The legal definition of war assumes that you have uniformed soldiers who line up on opposite sides of a field, and proceed to duke it out. Non-uniformed people who simply go and kill random innocents, or who conspire to do so are effectively just murderers, not soldiers. But this isn’t because they aren’t an armed force, waging a war, it’s because their modus operandi doesn’t match what was written when people went about codifying the legalities of warfare. They’re avoiding the battlefield, they’re avoiding presenting themselves as lawful soldiers, and they’re avoiding their enemy, despite the rules for how one goes about warmaking.

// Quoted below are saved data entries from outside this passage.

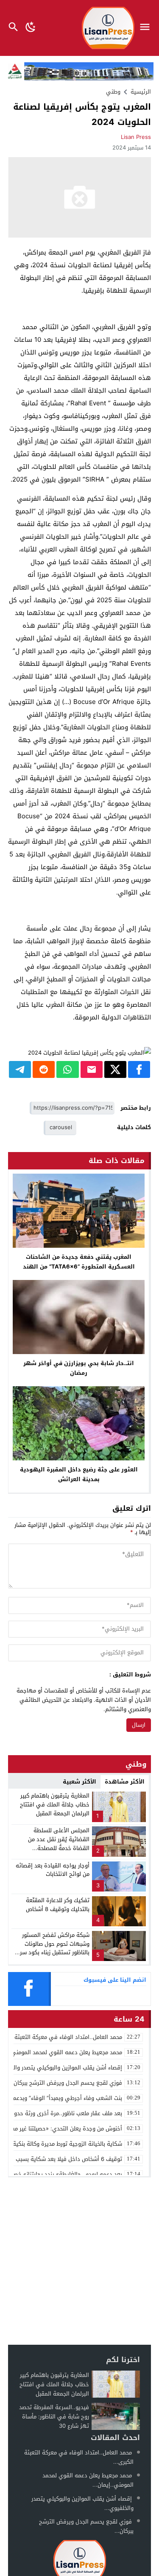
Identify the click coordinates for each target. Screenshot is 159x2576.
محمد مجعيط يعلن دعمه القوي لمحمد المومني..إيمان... (88, 2480)
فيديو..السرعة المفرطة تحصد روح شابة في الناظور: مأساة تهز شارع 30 (54, 2416)
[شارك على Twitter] (115, 1069)
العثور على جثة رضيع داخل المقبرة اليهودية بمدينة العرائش (79, 1474)
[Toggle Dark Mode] (31, 28)
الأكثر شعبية (79, 1781)
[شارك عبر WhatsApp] (67, 1069)
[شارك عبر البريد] (91, 1069)
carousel (61, 1127)
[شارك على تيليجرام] (20, 1069)
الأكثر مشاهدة (125, 1781)
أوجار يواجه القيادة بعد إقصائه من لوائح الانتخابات (52, 1870)
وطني (113, 91)
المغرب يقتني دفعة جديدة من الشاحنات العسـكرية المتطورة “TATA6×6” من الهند (79, 1262)
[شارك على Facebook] (139, 1069)
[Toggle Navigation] (147, 28)
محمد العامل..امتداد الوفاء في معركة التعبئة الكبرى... (79, 2457)
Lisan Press (136, 137)
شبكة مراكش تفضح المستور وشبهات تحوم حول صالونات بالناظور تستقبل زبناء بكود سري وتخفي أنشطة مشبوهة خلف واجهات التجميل (52, 1952)
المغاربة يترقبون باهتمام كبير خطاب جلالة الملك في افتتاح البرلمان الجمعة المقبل (54, 1804)
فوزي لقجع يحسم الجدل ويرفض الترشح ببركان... (86, 2526)
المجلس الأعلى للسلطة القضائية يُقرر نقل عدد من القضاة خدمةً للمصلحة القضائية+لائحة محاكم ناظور (55, 1843)
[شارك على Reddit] (44, 1069)
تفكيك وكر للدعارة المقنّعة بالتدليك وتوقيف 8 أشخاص (57, 1904)
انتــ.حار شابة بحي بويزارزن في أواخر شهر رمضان (78, 1368)
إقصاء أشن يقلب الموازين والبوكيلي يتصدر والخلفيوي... (82, 2503)
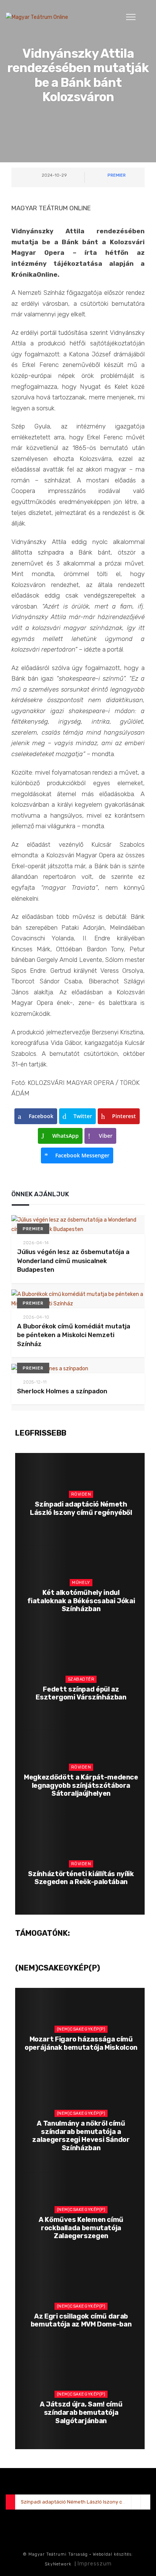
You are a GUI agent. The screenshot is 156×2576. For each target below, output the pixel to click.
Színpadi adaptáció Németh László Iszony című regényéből (81, 1508)
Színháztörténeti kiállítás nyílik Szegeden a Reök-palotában (81, 1878)
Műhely (81, 1582)
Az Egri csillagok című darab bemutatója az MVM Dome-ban (81, 2320)
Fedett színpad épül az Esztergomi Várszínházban (81, 1693)
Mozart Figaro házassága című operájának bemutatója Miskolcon (81, 2043)
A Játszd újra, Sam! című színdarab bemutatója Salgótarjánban (81, 2412)
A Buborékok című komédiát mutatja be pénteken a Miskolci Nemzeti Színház (73, 1335)
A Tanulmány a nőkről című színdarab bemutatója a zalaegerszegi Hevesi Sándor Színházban (80, 2135)
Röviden (81, 1494)
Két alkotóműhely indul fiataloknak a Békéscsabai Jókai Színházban (81, 1600)
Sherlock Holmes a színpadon (62, 1391)
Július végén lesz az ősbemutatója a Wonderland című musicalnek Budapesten (73, 1260)
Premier (117, 175)
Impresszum (95, 2564)
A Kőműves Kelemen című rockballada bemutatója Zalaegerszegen (81, 2227)
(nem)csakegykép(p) (81, 2029)
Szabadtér (81, 1679)
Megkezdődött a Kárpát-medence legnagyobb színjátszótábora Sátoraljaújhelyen (81, 1785)
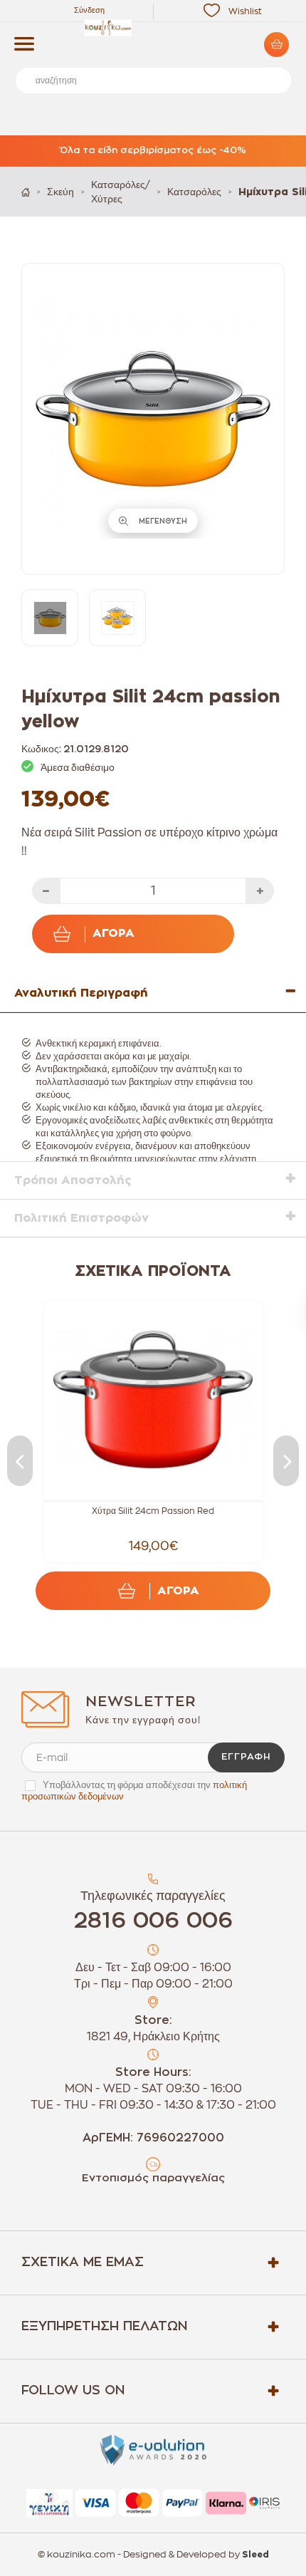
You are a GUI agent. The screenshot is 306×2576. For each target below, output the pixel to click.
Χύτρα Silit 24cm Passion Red (153, 1511)
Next (286, 1460)
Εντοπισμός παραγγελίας (153, 2178)
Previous (20, 1460)
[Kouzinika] (153, 27)
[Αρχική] (25, 192)
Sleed (255, 2554)
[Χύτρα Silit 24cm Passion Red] (153, 1400)
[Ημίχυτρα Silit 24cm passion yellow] (50, 617)
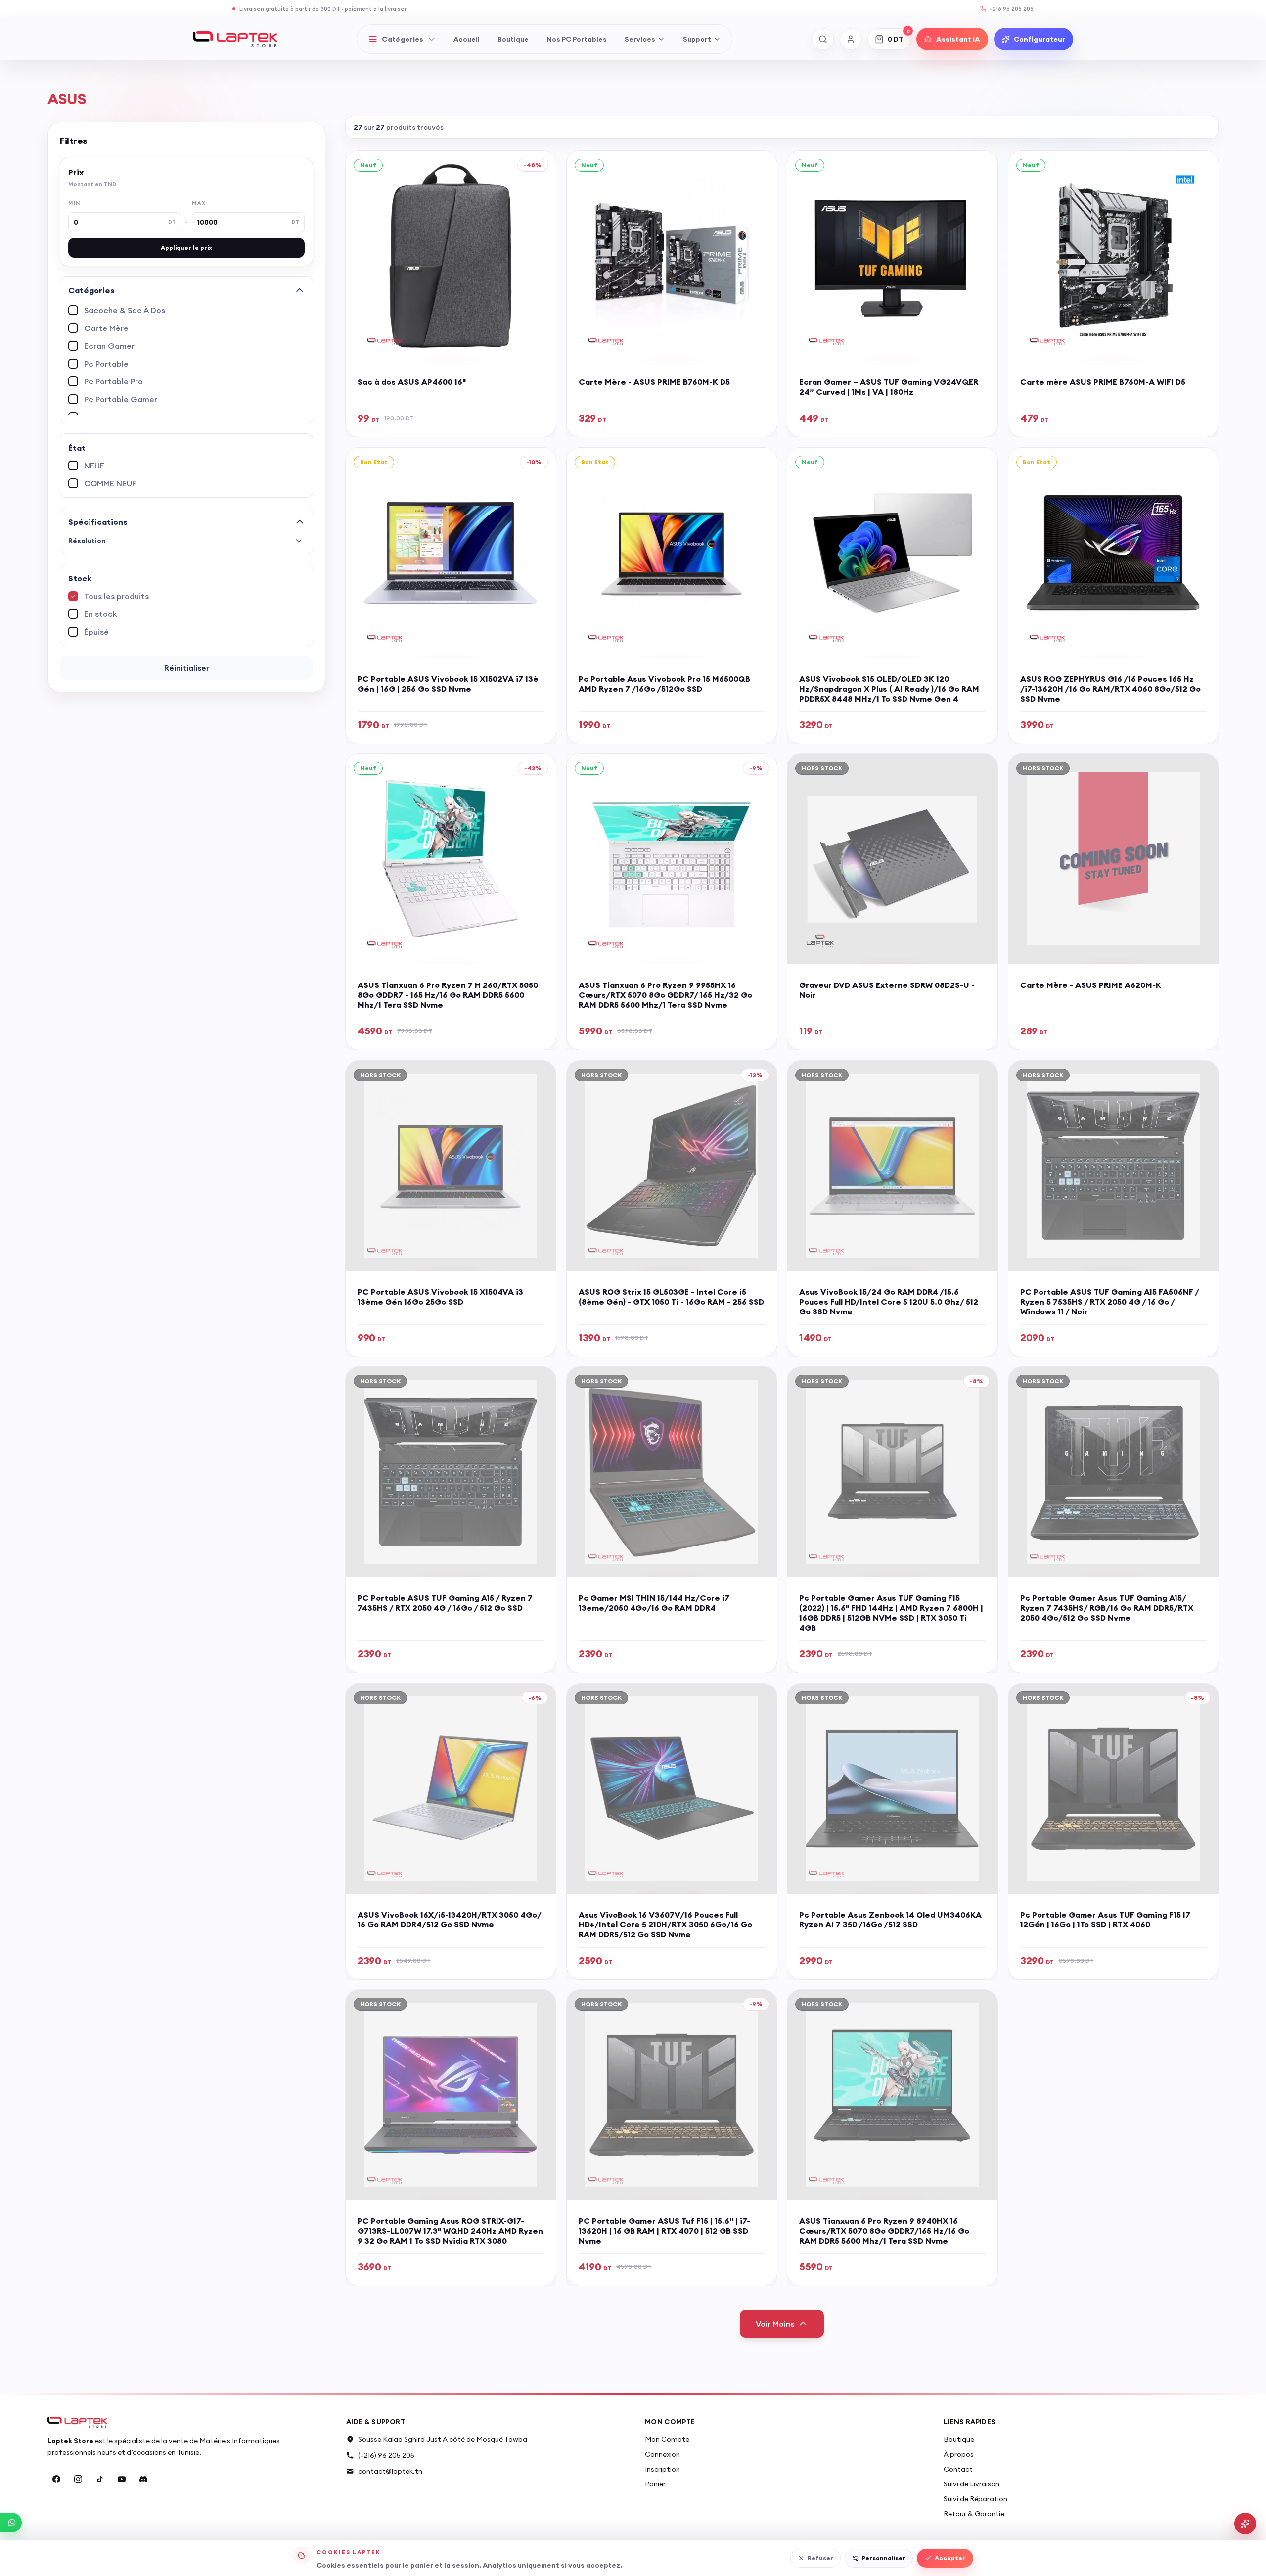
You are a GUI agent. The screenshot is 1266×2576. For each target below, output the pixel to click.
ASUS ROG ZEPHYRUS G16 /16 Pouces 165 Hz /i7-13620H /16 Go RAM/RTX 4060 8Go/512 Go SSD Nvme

Overall, any question of what is or isn’t right is in a sort of limbo because there isn’t really any universal precedent. Countries like the UK, where terrorism has been a hobby for teens for the last century, not to mention the IRA, might have some sort of special legal basis for terrorists and how to deal with them, but the international world and the US don’t really. We’re just making it up as we go. Any mildly related law which can be applied can be met, by the Federal government, with the argument that they have their job to do and due to the way that terrorists operate, there simply isn’t any feasible way to do otherwise.
In general, the Supreme Court allows such a reasoning to pass – that if the government is duty bound to do something, and there’s only one way to do it, then other considerations go away. As example, I’m entitled to live my own life as I wish. But the government is required to protect the land, so if they need soldiers, they can pull me in and make me a soldier because protecting the land takes precedence over my right to choose my life.
Whether the World Court would follow the same line of reasoning, I can’t say.
In either case, you could make the argument that killing the enemy isn’t necessary. They could just arrest them. But then, you could make that argument for any war. But certainly you can make the argument that when it comes to terrorism, where exactly are you supposed to consider to be “the battlefield”? If the NSA was planning to hack into Russia’s computers and tell all their nukes to self destruct, Russia would consider itself to have full right to bomb the hell out of the NSA campus, despite that the NSA building is probably just a few buildings full of cubicles and computers – no different from Microsoft or Amazon – and despite that none of the workers are dressed in military uniforms. Modern warfare, where you bomb factories and use computer viruses, invalidates the whole idea of a battlefield. The new definition is that anything which can be called a war target is its own battlefield.